U.S. stocks tumbled sharply at the open Wednesday, relinquishing the previous session’s healthy rebound and them some, as a number of global central banks adopted easy-money policies in the face of an intensifying trade conflict between Beijing and Washington.
How did benchmarks perform?
The Dow Jones Industrial Average DJIA, -1.82% fell nearly 568 points, or 2.2%, to 25,459, the S&P 500 index SPX, -1.50% lost 54 points, or 1.9%, at 2,826. Meanwhile, the Nasdaq Composite Index COMP, -1.22% shed 1.6% to 7,705, a drop of 128 points.
On Tuesday, the Dow rose 311.78 points, or 1.2%, to end at 26,029.52, while the S&P 500 index climbed 37.03 points, or 1.3%, to close at 2.881.77, while the Nasdaq Composite Index COMP, -1.22% surged 107.23 points, or 1.4%, to finish at 7,833.27.
What’s driving the market?
U.S. equity markets fell sharply at the start of trade on Wednesday, with stocks giving up gains as U.S. Treasury and European government bonds plumbed fresh yield lows.
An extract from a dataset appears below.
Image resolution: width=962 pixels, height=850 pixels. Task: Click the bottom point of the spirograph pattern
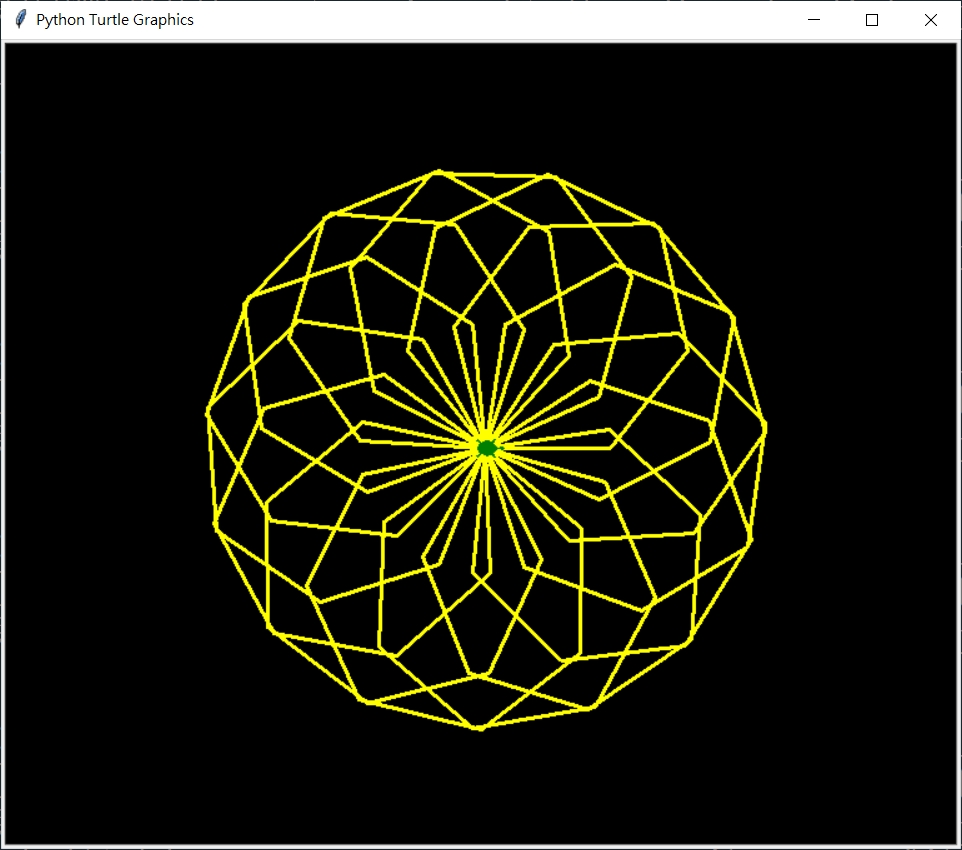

The 10-year Treasury TMUBMUSD10Y, -5.02% fell below 1.70%, falling to an intraday nadir at 1.60%, around the lowest since late 2016, while comparable German bonds TMBMKDE-10Y, -12.42% hit a record low at negative 0.59%.
“A sharp decline in yields as the 10-year note falls under 1.65%. This is raising the ‘Fear Factor’ over the impact of the trade war on the economy,” Peter Cardillo, chief market economist at Spartan Capital Securities told MarketWatch.
Adding to market jitters is growing fears of a recession in the U.S. against a weaken economic backdrop throughout the globe.
Central bank’s in India and New Zealand (as well as the Thailand) lowered their domestic interest rates to levels that are lower than had been expected, highlighting anxieties centered on the health of the world-wide economy.